We reject each contention. In Robinson , we held that a UM insurer does not lose safe-harbor protection by including in its pleadings allegations about particular issues that are not actually in dispute, such as policy limits. "When there has been no actual dispute between the parties about the existence, meaning, or enforceability of an undisputed provision, an insurer's boilerplate reference to such a matter is a nonissue." 277 Or. App. at 73, 370 P.3d 864. In Robinson , the plaintiff was injured when the bus in which she was a passenger swerved to avoid another vehicle that then drove away. The plaintiff sought UM benefits under a policy owned by the Tri-County Metropolitan Transportation District (TriMet). TriMet wrote the plaintiff a letter complying with ORS 742.061(3). The plaintiff ultimately prevailed on the UM claim, but the trial court declined to award attorney fees, concluding that TriMet had complied with ORS 742.061(3). The plaintiff asserted on appeal that affirmative defenses in TriMet's pleading had raised issues of coverage. In rejecting the plaintiff's contention, we reasoned that allegations in TriMet's responsive pleading that the plaintiff's benefits were subject to a collateral source offset and to policy limits did not disqualify TriMet from reliance on the safe harbor, because those issues were not actually disputed or tried. Id. at 72, 370 P.3d 864. We interpreted the term "issues" as used in ORS 742.061(3)(a) to refer to "contested matters." We said that, in determining whether only issues of fault and damages were in dispute, "we may look at the whole of the case as it has unfolded to determine whether, in the end, the insurer has otherwise demonstrated an adherence to the *83limited issues." Id . at 73, 370 P.3d 864. We noted that, even in this court's opinion in Kiryuta , where the insurer "had gone too far" by raising issues that could go to coverage, we said that the insurer was not precluded from becoming eligible for the fee exemption "by timely amending its pleadings or by 'otherwise demonstrating' that only the issues of fault and damages were 'in dispute.' " Robinson , 277 Or.

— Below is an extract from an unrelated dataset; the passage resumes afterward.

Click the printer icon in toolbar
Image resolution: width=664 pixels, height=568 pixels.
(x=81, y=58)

App. at 73, 370 P.3d 864 (citing our opinion in *494Kiryuta v. Country Preferred Ins. Co. , 273 Or. App. 469, 475 n. 1, 359 P.3d 480 (2015) ).6 Citing Grisby , we explained that an insurer can lose the safe-harbor exemption by raising an actual dispute that puts coverage at risk. Robinson , 277 Or. App. at 73, 370 P.3d 864.

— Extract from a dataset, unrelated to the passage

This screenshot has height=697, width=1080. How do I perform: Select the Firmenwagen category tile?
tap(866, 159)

Each of the allegations by State Farm here that plaintiff asserts violated ORS 742.061(3) did not raise an "actual dispute" between the parties. Policy limitations were never in dispute. In light of the way the case had been litigated from its inception and at trial, State Farm's admission in its answer that plaintiff had "reportedly" been involved in an accident with an uninsured driver did not create an actual dispute about whether plaintiff had been in an accident. Although, in an affirmative defense, State Farm asserted that plaintiff had failed to state a claim for breach of contract, in its trial memorandum, State Farm explained that its affirmative defense was directed at the characterization of the claim as one for breach of contract, and that the only issue to be tried was plaintiff's damages under his PIP and UM coverages.7 We conclude that State Farm's affirmative defenses did not put plaintiff's UM coverage at risk. Viewing the litigation as a whole, we conclude that State Farm adhered to its safe-harbor letter stating that it did not dispute UM coverage. The trial court did not err in rejecting plaintiff's claim for attorney fees under ORS 742.061(3).

Remanded for an award of attorney fees on plaintiff's personal injury protection (PIP) claim; otherwise affirmed.